- Born: Alexandros Charles Michalos August 1, 1935 (age 90)
- Education: Western Reserve University University of Chicago
- Known for: Quality of life research
- Spouse: Deborah Poff
- Awards: Order of Canada (2010)
- Scientific career
- Fields: Philosophy Political science
- Institutions: University of Guelph University of Northern British Columbia
- Thesis: Probability and Degree of Confirmation: A Study of the Disagreement Between Karl Popper and Rudolf Carnap from 1934 to 1964 (1965)

= Alex Michalos =

Canadian political scientist and philosopher

Alexandros Charles Michalos (born August 1, 1935) is a Canadian political scientist and philosopher known for his work in quality of life research. He is professor emeritus of political science and former chancellor at the University of Northern British Columbia, where he served as the founding director of the Institute for Social Research and Evaluation.
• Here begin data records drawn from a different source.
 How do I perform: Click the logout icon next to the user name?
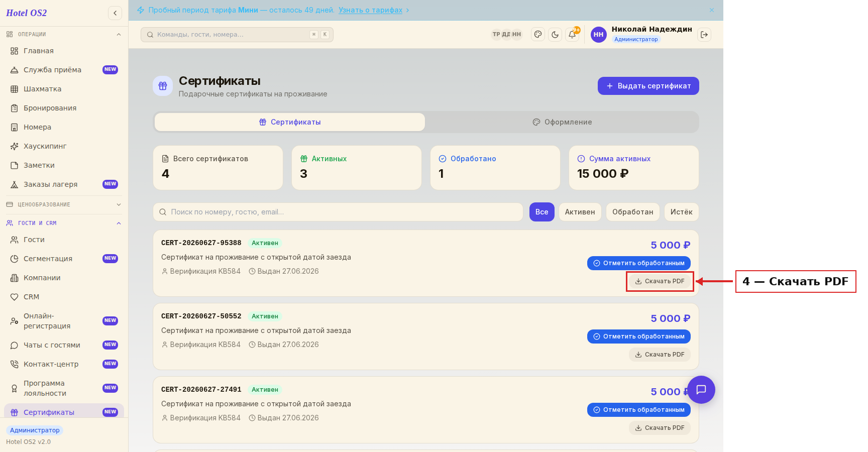pyautogui.click(x=704, y=35)
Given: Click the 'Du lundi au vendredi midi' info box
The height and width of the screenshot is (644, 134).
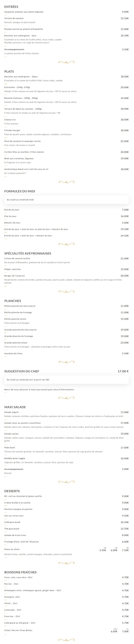Looking at the screenshot, I should coord(67,200).
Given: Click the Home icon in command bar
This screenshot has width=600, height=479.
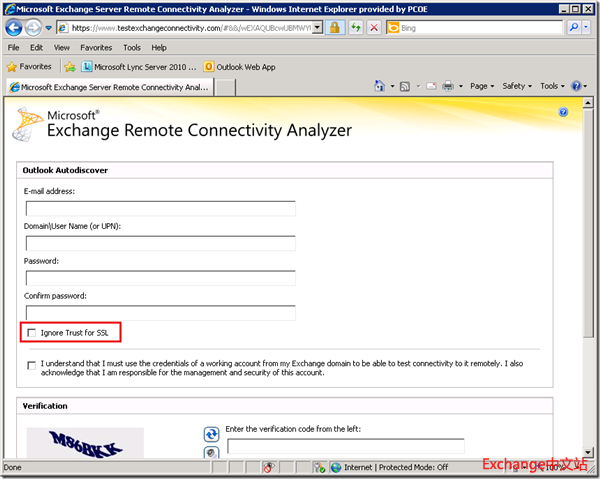Looking at the screenshot, I should point(382,87).
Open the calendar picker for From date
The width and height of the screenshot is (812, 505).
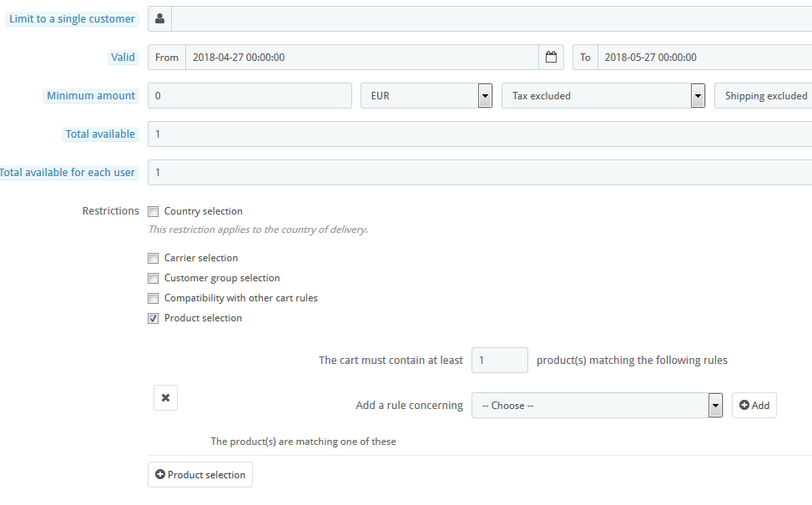pyautogui.click(x=551, y=58)
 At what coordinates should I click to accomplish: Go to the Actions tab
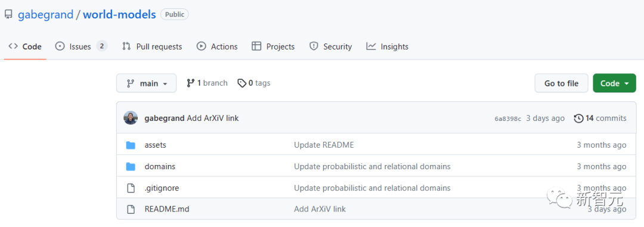click(217, 46)
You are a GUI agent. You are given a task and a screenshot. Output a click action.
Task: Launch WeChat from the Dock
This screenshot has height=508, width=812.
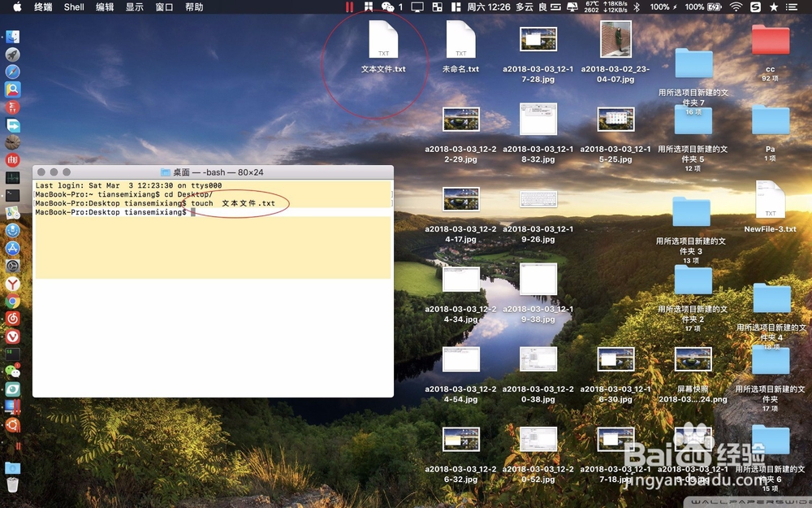pyautogui.click(x=11, y=371)
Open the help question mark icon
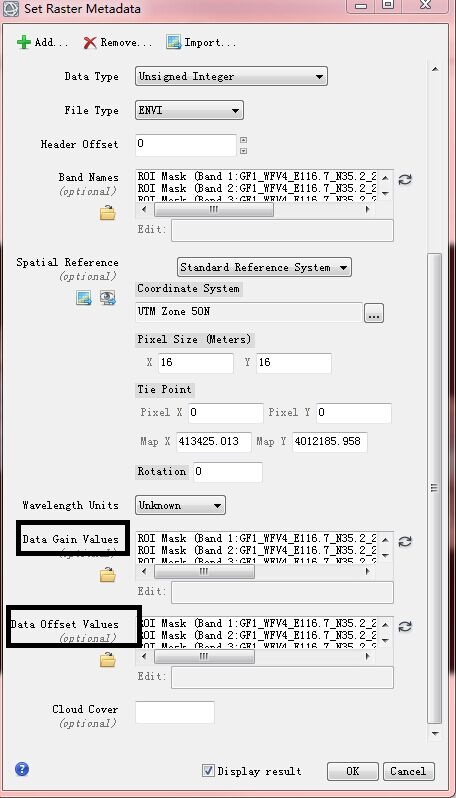 click(x=22, y=768)
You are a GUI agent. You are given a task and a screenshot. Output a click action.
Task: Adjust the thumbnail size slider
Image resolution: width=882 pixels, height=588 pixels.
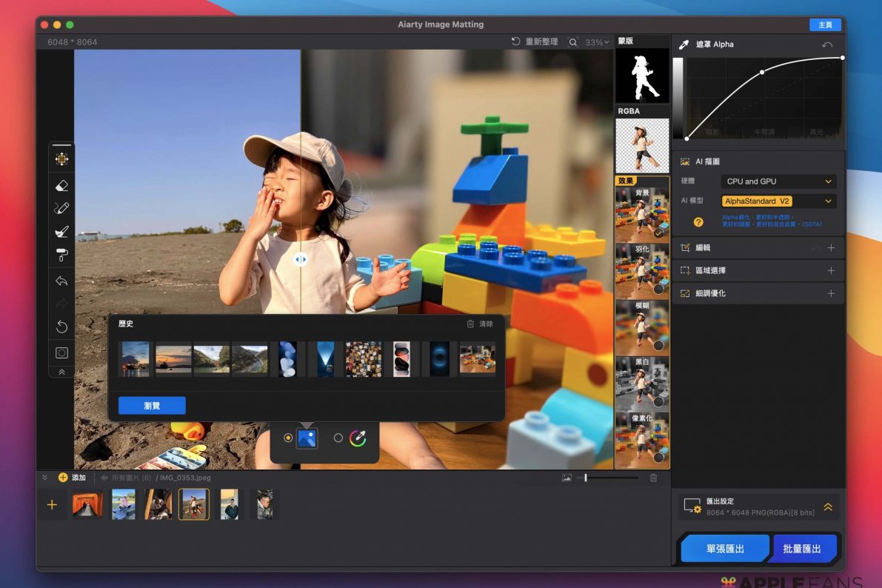pos(586,478)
Before joining the University of Northern British Columbia, he taught at the University of Guelph from 1966 to 1994. He served as senior research advisor to the Canadian Index of Wellbeing, and continues to serve as a member of their Canadian Research Advisory Group. He served as president of the International Society for Quality-of-Life Studies from 1999 to 2000. He is the founder or co-founder of seven peer-reviewed academic journals, and as of 2010, still served as editor-in-chief of one of them: the Journal of Business Ethics. He was named a member of the Order of Canada in 2010.